(Beginning of GIVEN ENTRIES)

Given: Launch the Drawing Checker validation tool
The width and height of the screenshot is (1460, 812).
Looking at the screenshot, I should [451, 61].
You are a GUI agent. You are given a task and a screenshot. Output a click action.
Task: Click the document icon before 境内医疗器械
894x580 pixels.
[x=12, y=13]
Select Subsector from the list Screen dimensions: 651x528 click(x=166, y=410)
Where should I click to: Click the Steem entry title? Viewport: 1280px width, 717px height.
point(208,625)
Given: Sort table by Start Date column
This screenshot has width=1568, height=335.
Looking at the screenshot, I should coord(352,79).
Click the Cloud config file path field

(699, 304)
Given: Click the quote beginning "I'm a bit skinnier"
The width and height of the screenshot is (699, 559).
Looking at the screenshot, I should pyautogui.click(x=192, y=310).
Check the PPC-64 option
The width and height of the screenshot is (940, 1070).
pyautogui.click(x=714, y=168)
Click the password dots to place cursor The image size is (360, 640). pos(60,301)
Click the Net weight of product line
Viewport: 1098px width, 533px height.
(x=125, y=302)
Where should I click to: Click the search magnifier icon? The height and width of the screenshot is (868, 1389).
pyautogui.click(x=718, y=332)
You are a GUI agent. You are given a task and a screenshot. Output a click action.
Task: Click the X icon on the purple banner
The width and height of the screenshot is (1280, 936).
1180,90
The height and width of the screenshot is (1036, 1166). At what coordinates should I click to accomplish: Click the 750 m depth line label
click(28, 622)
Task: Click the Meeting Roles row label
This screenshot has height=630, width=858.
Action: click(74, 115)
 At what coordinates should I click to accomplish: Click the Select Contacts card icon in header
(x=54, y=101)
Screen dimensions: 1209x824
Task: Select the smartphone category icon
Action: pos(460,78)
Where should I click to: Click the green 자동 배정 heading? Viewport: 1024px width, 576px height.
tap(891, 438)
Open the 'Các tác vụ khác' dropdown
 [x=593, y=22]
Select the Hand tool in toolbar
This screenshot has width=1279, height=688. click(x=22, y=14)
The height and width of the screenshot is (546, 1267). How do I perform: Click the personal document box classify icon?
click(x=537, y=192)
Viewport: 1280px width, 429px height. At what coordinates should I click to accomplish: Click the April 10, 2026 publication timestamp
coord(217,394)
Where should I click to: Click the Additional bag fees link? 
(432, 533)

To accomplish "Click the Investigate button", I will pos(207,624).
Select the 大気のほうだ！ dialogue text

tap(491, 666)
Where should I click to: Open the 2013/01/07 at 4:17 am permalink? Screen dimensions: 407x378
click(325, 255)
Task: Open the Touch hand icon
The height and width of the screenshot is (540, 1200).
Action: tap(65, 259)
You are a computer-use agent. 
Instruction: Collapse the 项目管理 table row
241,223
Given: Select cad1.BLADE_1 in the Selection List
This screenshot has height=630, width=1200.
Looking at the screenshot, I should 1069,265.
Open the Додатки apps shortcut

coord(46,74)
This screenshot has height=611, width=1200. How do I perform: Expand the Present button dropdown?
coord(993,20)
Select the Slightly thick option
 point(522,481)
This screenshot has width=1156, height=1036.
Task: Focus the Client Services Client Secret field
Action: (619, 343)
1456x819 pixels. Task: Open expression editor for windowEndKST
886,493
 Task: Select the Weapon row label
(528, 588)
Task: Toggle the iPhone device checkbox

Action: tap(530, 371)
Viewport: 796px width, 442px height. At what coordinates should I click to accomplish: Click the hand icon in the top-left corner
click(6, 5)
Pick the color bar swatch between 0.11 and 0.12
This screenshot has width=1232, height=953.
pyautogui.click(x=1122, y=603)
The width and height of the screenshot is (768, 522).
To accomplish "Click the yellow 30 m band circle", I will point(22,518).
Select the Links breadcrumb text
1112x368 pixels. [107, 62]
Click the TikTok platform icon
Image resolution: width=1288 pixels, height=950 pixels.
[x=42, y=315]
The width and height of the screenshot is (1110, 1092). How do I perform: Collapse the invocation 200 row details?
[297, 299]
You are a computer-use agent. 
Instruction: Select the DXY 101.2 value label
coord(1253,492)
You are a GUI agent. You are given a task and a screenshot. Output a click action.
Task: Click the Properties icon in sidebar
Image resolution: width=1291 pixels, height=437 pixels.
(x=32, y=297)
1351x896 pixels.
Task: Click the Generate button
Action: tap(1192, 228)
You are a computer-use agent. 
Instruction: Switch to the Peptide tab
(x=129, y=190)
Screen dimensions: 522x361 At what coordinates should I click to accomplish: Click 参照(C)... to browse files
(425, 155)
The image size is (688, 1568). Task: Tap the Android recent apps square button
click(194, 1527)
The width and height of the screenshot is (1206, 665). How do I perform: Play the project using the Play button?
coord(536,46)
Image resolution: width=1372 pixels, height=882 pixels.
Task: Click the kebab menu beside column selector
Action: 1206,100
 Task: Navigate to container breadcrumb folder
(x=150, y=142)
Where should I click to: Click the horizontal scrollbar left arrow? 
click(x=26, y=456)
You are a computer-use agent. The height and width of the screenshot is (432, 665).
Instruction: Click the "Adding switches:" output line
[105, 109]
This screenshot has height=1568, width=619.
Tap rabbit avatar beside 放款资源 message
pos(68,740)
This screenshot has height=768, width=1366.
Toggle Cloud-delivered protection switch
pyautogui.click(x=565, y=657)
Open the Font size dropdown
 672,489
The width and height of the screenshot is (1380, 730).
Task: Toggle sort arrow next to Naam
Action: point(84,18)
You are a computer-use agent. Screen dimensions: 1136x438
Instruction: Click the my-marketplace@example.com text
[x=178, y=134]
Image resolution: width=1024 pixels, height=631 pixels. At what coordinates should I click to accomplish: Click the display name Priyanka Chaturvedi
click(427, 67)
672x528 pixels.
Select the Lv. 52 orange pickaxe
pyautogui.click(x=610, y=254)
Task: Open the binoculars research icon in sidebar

(End of GIVEN ENTRIES)

▸ **TASK REQUIREMENTS**:
What are the exact lines from the beginning of the material through the line containing "Given: Sort table by Start Date column"? Write out those lines alone.

▸ **OUTPUT OF THE EXERCISE**:
Given: Launch the Drawing Checker validation tool
The width and height of the screenshot is (1460, 812).
Looking at the screenshot, I should [451, 61].
You are a GUI agent. You are given a task and a screenshot. Output a click action.
Task: Click the document icon before 境内医疗器械
894x580 pixels.
[x=12, y=13]
Select Subsector from the list Screen dimensions: 651x528 click(x=166, y=410)
Where should I click to: Click the Steem entry title? Viewport: 1280px width, 717px height.
point(208,625)
Given: Sort table by Start Date column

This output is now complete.